Task statement
Filter the records down to the lines that hold the word "dialog", and copy each of those lines.

[[ Records shown, beginning ]]

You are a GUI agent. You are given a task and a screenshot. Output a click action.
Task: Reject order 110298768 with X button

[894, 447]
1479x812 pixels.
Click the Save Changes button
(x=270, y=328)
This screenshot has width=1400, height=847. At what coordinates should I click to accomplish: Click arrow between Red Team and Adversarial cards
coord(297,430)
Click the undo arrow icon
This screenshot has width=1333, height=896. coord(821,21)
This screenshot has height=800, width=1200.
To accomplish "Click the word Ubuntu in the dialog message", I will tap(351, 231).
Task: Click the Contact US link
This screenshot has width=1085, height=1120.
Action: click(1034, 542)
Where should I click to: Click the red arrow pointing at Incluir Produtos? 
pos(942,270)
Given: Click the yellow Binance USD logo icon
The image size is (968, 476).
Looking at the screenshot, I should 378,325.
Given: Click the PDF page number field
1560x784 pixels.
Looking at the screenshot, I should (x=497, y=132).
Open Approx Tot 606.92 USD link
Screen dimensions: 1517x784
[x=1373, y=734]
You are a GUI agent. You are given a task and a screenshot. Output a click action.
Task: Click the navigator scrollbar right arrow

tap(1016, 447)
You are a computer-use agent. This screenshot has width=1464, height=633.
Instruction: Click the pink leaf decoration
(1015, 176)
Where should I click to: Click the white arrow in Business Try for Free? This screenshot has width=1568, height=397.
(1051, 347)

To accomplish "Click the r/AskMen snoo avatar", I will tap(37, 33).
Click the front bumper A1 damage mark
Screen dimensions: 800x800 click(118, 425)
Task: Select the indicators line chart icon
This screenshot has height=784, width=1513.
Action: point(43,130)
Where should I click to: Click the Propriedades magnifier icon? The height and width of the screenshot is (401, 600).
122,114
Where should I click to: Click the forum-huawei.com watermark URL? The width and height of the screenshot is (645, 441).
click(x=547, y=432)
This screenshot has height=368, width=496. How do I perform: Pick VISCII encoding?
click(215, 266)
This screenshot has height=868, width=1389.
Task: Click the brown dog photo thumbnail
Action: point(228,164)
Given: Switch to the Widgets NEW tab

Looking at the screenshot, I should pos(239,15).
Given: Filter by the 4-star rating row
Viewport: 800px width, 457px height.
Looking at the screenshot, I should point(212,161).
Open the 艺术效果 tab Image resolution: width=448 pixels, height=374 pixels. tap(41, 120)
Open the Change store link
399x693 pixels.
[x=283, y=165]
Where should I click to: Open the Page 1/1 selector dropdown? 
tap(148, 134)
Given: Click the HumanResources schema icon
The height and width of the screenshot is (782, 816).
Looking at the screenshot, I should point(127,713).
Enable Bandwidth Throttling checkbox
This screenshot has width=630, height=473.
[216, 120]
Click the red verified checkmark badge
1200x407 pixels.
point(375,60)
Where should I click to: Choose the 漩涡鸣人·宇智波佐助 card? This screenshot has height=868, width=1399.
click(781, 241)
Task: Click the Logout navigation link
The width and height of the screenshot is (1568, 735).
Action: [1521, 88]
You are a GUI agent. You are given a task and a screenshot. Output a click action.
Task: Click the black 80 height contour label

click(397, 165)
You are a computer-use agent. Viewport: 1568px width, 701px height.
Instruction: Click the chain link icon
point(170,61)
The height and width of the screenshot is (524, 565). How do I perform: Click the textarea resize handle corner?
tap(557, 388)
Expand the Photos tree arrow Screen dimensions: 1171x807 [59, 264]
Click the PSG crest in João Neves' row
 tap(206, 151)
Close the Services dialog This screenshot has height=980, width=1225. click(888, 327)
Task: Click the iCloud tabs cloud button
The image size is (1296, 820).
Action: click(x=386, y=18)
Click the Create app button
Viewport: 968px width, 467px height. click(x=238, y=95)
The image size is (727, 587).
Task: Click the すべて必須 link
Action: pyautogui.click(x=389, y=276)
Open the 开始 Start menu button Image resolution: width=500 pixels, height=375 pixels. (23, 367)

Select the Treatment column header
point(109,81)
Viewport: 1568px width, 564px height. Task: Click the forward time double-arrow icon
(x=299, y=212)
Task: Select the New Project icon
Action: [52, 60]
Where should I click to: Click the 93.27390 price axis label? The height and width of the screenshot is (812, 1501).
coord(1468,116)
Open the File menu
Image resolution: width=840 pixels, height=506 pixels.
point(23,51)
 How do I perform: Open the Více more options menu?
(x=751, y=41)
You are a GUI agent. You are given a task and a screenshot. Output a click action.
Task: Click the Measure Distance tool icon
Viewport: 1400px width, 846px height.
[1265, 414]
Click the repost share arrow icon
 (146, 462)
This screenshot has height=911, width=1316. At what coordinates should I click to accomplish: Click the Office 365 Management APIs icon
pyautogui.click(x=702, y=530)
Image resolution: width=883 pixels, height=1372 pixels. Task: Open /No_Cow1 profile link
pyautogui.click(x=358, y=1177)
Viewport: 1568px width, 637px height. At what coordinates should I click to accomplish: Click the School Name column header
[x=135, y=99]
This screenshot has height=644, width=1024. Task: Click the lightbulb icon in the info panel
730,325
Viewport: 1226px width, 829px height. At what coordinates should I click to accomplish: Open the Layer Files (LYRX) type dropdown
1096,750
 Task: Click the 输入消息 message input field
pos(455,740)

[[ Records shown, end ]]

Response below
To accomplish "Click the word Ubuntu in the dialog message", I will tap(351, 231).
Close the Services dialog This screenshot has height=980, width=1225. click(888, 327)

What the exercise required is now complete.